Biotechnology startup Haya Therapeutics has secured $65 million in Series A funding to advance its pioneering work on drug development targeting the "dark genome" – regions of DNA once dismissed as "junk" but now recognized as critical regulators of gene expression.
The financing round, led by Sofinnova Partners and Earlybird Venture Capital, included participation from pharmaceutical giant Eli Lilly, Alexandria Venture Investments, and eight other investment firms. This latest funding builds upon Haya's $25 million seed round in 2021 and follows a strategic partnership with Eli Lilly focused on obesity that was established last September.
Mining the 'Dark Genome' for Novel Therapeutics
Scientists have increasingly recognized that the vast portions of the human genome that don't code for proteins – previously labeled as "junk DNA" – actually serve crucial biological functions. These regions are transcribed into long non-coding RNAs (lncRNAs), which act as key components in the molecular machinery that regulates gene expression.
Haya is developing computational tools to create an internal "atlas" of the dark genome, helping identify potential drug targets and develop "RNA-guided therapeutics" that can influence them. According to Samir Ounzain, co-founder and CEO of Haya, the company's treatments aim to "reprogram disease-driving cell states into healthy ones."
"What was once dismissed as genetic junk is now understood to be a treasure trove of potential therapeutic targets," Ounzain explained. "Long non-coding RNAs are central to cellular regulation, and by targeting them specifically, we can address disease mechanisms that have proven difficult to treat with conventional approaches."
Advancing Treatment for Non-Obstructive Hypertrophic Cardiomyopathy
The new funding will primarily accelerate Haya's lead program into clinical testing. The company is developing HTX-100, a drug targeting a long non-coding RNA called "Wisper" that is overexpressed in certain cardiovascular conditions, particularly non-obstructive hypertrophic cardiomyopathy (HCM).
Non-obstructive HCM is an inherited heart condition characterized by dangerous thickening of heart tissue and progressive buildup of scar tissue. While Bristol Myers Squibb brought the first drug (Camzyos) to market in 2022 for the more common obstructive form of HCM, the pharmaceutical giant recently failed to demonstrate efficacy in non-obstructive HCM patients.
This setback has created an opportunity for companies with alternative approaches. Unlike competitors Bristol Myers, Cytokinetics, and Edgewise Therapeutics – whose drugs aim to reduce the force of heart contractions – Haya's HTX-100 takes a fundamentally different approach by targeting the underlying disease mechanisms.
"Non-obstructive hypertrophic cardiomyopathy is primarily driven by mechanisms, such as progressive buildup of scar tissue, that current therapies do not adequately target," Ounzain noted in an email. "HTX-100 is designed specifically to address these underlying drivers, as Wisper plays a central role in the fibrosis that occurs."
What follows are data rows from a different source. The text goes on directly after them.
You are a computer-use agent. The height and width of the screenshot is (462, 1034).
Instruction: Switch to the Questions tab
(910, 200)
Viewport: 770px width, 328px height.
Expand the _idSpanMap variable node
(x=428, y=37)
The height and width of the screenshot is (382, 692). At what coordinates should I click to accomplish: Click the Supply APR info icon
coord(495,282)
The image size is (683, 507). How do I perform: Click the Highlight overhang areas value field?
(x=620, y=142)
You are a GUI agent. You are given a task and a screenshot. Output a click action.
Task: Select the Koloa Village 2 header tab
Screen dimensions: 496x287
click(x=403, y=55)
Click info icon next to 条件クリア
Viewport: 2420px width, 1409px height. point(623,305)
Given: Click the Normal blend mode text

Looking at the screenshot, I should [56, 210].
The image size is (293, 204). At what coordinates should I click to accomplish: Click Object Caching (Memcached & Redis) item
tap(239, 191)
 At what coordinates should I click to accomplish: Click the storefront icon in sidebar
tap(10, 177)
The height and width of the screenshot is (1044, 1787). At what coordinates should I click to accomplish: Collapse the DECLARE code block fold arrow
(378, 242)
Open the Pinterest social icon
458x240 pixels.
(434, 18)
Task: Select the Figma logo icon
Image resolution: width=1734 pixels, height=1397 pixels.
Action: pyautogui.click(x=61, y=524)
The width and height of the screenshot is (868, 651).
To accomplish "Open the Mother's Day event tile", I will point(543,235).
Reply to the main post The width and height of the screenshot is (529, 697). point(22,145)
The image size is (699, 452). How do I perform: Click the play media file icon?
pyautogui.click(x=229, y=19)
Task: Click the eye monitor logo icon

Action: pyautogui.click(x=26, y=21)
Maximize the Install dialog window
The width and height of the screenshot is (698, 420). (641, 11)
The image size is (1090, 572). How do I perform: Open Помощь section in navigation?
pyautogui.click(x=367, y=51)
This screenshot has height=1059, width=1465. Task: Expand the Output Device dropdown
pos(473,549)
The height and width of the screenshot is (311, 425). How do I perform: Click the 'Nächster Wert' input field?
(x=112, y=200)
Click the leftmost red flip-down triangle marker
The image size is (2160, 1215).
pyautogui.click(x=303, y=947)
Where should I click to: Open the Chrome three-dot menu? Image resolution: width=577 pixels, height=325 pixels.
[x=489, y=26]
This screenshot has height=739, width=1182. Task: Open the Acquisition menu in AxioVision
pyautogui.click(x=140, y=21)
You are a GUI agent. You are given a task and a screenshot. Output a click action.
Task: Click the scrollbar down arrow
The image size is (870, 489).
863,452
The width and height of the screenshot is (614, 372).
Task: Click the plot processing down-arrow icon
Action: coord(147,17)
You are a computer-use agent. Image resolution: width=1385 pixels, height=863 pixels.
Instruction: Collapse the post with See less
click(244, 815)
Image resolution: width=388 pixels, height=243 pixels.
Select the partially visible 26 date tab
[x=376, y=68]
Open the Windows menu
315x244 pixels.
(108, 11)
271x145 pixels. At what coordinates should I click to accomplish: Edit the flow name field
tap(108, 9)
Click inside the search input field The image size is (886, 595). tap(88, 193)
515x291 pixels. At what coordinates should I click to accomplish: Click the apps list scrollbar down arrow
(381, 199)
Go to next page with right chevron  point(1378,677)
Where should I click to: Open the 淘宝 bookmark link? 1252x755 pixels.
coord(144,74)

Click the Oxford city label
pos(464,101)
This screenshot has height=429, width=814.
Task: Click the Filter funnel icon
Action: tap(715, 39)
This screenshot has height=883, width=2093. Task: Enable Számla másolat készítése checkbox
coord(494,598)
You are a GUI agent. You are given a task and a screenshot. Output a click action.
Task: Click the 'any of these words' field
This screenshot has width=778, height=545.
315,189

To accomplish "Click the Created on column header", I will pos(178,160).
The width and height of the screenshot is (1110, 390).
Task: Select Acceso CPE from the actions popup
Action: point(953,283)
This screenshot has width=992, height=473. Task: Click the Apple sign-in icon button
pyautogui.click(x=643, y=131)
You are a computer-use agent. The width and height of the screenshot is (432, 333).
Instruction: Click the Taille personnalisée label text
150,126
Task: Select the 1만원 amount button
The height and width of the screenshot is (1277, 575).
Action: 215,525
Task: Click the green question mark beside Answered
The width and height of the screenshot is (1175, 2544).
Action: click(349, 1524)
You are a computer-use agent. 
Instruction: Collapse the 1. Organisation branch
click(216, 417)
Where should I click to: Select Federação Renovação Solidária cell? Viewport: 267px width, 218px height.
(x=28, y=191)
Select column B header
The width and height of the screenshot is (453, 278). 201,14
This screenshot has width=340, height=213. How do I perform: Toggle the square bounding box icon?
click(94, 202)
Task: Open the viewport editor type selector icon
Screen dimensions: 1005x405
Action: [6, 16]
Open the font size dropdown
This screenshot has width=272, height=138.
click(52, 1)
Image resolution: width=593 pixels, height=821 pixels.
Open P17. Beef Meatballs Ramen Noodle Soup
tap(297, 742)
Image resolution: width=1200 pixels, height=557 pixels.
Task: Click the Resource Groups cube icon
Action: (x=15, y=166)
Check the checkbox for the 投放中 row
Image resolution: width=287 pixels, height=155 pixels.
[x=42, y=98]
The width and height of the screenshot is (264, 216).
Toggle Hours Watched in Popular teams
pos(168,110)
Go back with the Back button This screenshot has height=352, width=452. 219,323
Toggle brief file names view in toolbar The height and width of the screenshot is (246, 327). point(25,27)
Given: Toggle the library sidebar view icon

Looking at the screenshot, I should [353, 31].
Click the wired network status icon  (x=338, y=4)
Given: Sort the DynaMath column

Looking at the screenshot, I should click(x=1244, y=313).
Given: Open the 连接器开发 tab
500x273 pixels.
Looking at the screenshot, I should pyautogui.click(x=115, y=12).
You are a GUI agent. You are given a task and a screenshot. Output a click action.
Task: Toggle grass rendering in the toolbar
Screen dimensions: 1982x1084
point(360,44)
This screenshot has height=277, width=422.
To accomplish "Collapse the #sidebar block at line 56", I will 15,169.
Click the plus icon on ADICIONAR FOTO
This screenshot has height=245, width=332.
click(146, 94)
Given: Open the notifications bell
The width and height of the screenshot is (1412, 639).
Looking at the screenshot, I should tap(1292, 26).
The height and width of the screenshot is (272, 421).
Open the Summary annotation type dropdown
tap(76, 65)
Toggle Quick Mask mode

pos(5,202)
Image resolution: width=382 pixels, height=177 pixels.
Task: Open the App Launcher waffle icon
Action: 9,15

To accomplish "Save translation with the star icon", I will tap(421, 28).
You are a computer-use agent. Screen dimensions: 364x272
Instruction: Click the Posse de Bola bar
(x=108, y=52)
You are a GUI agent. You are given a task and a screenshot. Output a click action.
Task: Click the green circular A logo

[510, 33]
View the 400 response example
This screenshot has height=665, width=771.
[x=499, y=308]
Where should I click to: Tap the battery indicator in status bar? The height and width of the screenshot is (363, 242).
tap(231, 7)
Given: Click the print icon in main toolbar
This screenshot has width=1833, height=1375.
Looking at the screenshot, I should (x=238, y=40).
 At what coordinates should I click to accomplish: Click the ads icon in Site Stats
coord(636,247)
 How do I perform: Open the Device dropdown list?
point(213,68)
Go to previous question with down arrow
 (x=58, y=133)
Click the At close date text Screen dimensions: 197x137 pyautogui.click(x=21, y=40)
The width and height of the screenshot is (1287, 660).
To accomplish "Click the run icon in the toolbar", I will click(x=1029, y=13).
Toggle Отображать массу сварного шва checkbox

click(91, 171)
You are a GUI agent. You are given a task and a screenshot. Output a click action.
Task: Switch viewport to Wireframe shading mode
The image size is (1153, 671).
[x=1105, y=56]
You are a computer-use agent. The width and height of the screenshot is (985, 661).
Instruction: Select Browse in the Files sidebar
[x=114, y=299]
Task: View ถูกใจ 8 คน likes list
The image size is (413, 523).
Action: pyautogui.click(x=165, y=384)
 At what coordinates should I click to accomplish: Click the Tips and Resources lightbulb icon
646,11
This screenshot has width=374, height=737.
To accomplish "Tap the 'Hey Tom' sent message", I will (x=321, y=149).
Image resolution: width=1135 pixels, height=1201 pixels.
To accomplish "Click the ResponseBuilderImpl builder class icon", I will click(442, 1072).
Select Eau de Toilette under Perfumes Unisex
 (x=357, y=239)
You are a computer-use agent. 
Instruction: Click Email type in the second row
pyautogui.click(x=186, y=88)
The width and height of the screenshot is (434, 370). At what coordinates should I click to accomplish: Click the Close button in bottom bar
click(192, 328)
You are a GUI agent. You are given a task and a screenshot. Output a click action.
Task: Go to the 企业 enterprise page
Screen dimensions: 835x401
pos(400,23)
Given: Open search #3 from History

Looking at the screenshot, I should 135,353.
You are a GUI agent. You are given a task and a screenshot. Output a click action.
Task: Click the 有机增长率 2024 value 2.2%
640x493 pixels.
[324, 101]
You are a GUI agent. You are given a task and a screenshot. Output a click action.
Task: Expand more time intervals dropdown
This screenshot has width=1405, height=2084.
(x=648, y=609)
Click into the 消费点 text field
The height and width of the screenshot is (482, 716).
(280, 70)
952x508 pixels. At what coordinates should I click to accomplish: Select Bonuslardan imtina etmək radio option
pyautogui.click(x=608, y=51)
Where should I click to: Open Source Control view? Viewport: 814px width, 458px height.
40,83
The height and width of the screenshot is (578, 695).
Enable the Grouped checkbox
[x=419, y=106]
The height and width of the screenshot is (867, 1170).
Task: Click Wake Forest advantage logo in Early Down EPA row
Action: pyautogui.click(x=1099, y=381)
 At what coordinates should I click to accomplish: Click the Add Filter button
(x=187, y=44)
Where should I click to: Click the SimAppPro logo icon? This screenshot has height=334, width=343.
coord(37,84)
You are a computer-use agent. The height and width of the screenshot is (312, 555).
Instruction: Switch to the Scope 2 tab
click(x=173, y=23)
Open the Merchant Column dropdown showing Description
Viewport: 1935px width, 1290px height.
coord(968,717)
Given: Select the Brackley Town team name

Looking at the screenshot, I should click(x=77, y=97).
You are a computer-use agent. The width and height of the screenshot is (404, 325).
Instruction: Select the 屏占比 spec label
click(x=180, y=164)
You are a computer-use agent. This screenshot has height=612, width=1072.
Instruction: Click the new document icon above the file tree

The scientific foundation for Haya's approach was established in a 2017 paper published in Science Translational Medicine, co-authored by Ounzain in the same year the company was founded. While the concept is scientifically sound, Haya has yet to demonstrate efficacy in human trials.
Expanding Research Portfolio
Beyond its lead program in cardiac disease, the Series A funding will support Haya's earlier-stage programs targeting pulmonary fibrosis and obesity, as well as broader expansion of the company's research capabilities.
Haya joins other biotechnology firms like Rome Therapeutics and NextRNA Therapeutics in the emerging field of dark genome drug discovery. While research in this area remains relatively early and has not yet produced an approved medicine, continued investment signals growing confidence in the approach's potential.
Ounzain indicated that Haya's first clinical trial in non-obstructive hypertrophic cardiomyopathy will commence "in the near future," while competitors Cytokinetics and Edgewise Therapeutics have drugs that are either in or approaching Phase 3 testing for the same condition.
As the race to develop effective treatments for non-obstructive HCM intensifies, Haya's unique approach targeting the dark genome could potentially address a significant unmet medical need for patients with limited therapeutic options.